The contribution of α_1B-adrenoceptor subtype in the renal vasculature of fructose-fed Sprague-Dawley rats

Purpose Fructose feeding induces a moderate increase in blood pressure, insulin resistance, and hyperinsulinemia. This study investigated the role of a1B-adrenoceptor subtype in the control of renal hemodynamic responses to exogenously administered angiotensin II (Ang II) and a set of adrenergic agonists in a model of high fructose-fed rats. Methods Sprague-Dawley rats were fed for 8 weeks with 20% fructose in drinking water (FFR). The renal cortical vasoconstriction to noradrenaline (NA), phenylephrine (PE), methoxamine (ME) and Ang II in the presence and absence of chloroethylclonidine (CEC) (a1B-adrenoceptor antagonist) was determined. Data, mean ± SEM or SD were subjected to ANOVA with significance at p<.05. Results FFR showed significant increase in the systolic blood pressure, plasma glucose, and insulin levels when compared to control.
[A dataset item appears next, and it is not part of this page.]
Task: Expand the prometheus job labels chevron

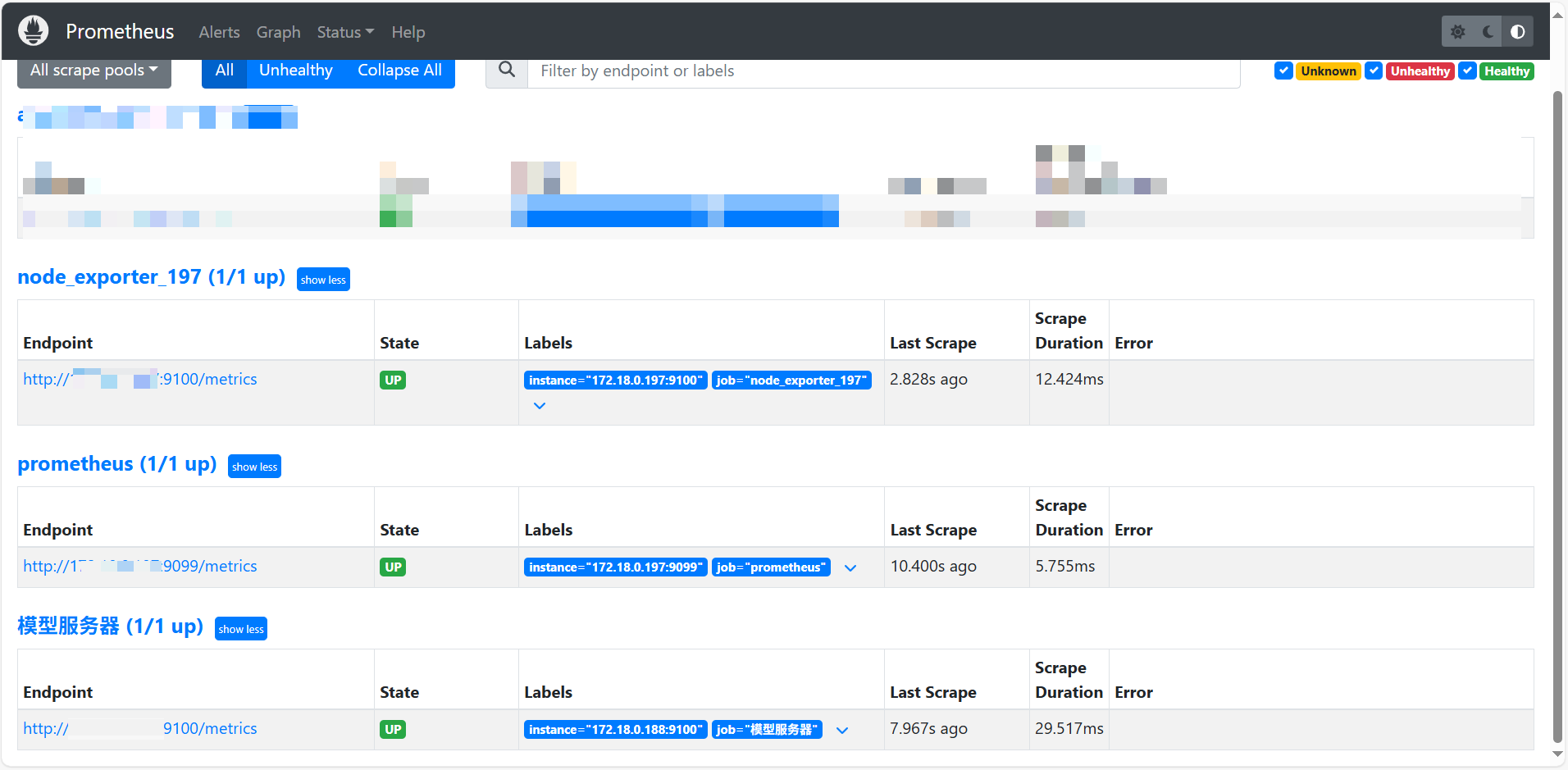Action: [x=850, y=567]
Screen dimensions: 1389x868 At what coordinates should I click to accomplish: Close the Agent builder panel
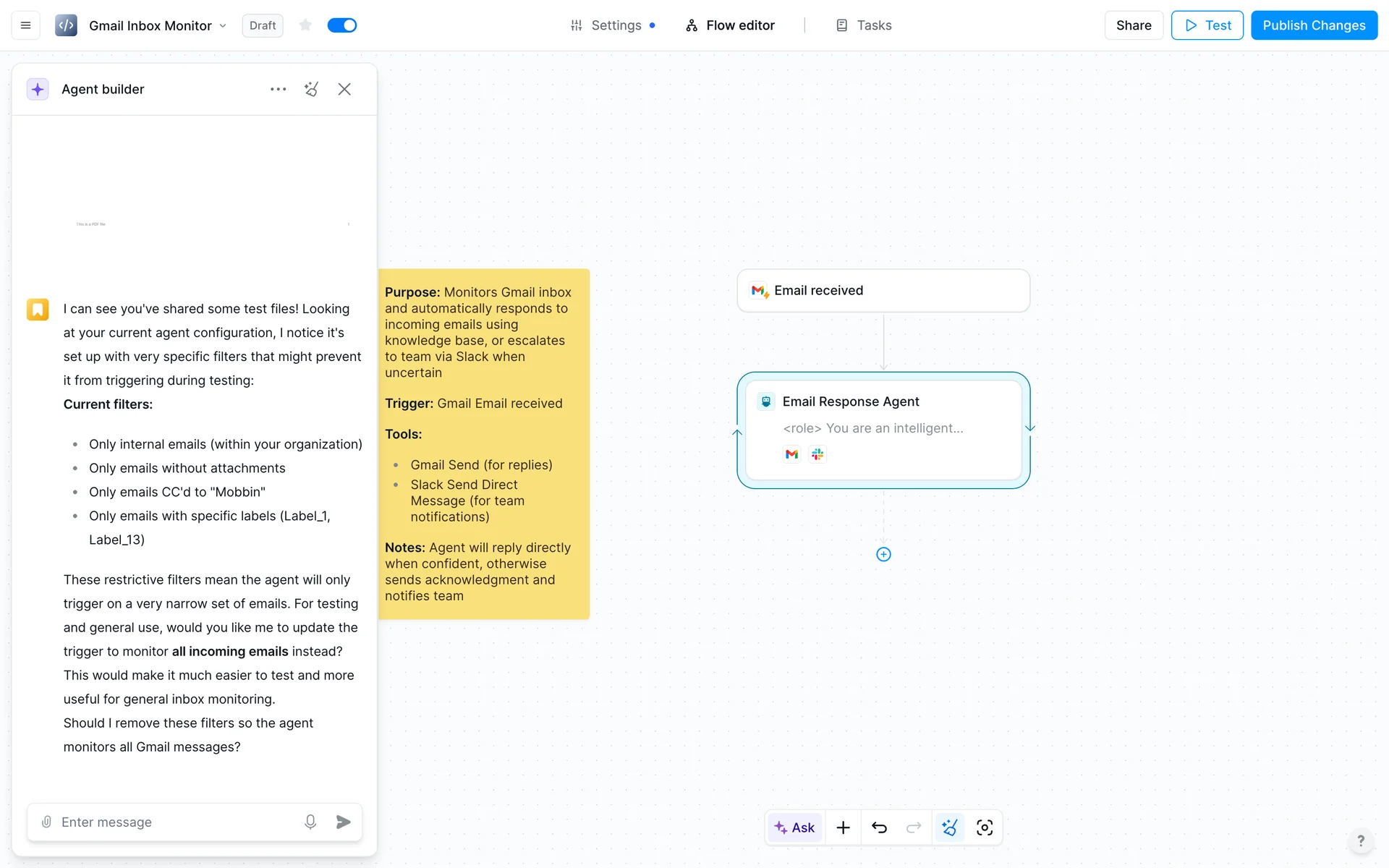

FFR expressed reduced renal cortical vascular sensitivity to NA, PE, ME, and Ang II. Furthermore, renal cortical vasoconstriction response to NA, PE, ME, and Ang II was blunted in the presence of CEC in control. While in FFR, renal cortical vasoconstriction to NA, PE, and ME was enhanced by CEC. Renal cortical vasoconstriction to Ang II in FFR was reduced in the presence of CEC. Conclusions In the presence of a hyperinsulinemic state resulting from chronic and high fructose feeding, an attenuated AT1 and a1-adrenoceptors response to Ang II and adrenergic stimuli respectively, is expected. In addition, a1B-adrenoceptor is the functional subtype that mediates renal cortical vasoconstriction in control rat, while high fructose feeding did influence the functionality of a1B-adrenoceptor in mediating the renal cortical hemodynamic changes.